At the end of the quarter the young ones are caught and offered to the deity; in the bargain the aged ones escape to a longer life. However, the deity is not satisfied with such soft stuff; it relishes the hard fibrous flesh of the aged ones. This adds poignancy to the problem. For, it is not easy to get old hydra-headed refractory ones. By measure a few of them will be fulsome labour surpassing many more young ones, but by count they make poor turn-over. There is another dimension to the worship, namely, it does not look well in the eye of the deity if disposals in a quarter are less than in the previous quarter. So to guard against such calamity a progression in the number of disposals from quarter to quarter is to be aimed, but the aim often misses. The result is that statistics become pathogenetics to the judge.
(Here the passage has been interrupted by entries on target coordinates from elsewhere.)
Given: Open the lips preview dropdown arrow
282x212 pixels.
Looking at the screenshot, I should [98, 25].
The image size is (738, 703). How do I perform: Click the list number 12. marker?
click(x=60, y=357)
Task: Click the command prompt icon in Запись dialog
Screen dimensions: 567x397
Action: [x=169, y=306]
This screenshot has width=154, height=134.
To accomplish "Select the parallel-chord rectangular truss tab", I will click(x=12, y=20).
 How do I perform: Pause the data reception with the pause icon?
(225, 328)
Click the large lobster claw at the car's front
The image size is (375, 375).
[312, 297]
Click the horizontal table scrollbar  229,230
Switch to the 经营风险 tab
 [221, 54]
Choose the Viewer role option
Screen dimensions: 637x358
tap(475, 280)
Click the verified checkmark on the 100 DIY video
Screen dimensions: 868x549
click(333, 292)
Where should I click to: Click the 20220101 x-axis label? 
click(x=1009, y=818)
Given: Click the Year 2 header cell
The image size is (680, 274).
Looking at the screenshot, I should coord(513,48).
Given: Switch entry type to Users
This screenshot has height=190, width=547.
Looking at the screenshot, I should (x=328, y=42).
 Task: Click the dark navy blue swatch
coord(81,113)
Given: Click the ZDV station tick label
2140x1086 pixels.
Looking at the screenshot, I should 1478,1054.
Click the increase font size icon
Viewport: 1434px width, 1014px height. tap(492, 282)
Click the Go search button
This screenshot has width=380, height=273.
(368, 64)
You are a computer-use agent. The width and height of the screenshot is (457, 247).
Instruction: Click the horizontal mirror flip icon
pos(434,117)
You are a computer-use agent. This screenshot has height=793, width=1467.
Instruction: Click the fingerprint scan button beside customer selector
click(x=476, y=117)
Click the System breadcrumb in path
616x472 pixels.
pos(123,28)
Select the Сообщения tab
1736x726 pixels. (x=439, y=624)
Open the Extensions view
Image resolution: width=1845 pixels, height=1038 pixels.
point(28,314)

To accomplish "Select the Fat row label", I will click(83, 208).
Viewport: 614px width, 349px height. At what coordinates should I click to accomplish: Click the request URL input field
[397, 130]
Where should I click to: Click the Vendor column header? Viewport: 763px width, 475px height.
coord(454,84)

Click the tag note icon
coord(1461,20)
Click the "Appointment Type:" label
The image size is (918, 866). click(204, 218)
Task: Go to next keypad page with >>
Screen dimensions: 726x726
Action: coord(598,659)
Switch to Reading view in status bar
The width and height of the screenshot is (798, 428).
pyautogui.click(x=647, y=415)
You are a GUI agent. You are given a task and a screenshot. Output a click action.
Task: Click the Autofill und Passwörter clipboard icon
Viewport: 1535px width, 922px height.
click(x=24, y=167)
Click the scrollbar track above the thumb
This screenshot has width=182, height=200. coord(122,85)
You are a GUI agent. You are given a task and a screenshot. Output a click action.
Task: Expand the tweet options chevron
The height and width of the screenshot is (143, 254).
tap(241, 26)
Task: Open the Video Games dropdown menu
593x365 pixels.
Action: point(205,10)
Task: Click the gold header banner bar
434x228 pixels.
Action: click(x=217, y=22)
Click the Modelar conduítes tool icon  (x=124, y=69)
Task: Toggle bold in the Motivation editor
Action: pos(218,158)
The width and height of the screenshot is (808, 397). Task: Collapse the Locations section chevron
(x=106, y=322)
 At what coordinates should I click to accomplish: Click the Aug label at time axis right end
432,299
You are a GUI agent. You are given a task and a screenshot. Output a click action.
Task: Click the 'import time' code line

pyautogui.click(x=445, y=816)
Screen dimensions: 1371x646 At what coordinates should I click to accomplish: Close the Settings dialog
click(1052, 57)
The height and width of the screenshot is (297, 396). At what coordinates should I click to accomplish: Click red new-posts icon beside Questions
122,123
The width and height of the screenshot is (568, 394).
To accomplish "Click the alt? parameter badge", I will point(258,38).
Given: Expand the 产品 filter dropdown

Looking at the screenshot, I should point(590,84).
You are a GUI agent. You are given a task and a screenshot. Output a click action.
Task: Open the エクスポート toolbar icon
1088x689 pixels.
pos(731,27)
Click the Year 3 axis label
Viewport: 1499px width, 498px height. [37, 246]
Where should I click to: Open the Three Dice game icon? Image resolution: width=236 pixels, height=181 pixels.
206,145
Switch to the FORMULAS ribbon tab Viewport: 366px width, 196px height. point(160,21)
The Bar is atheistic. It has no deity to worship, no superiors to oversee, no masters to please, no count of numbers to keep, no returns to make, no explanations to offer. If the Bar should have statistics, it must be in the reverse gear as to how few adjournments one has taken. There will be a CAT-Champion Adjournment Taker in a court. The judge "recognises him before long. A District Judge once pointed out file-wide slits in the wire-mesh of a record room window and called them 'rat-holes'. The cat reminds of the rat.
With so much discredits there seems no alternative metnod of measuring performance in any job. That is why statistics cling to life.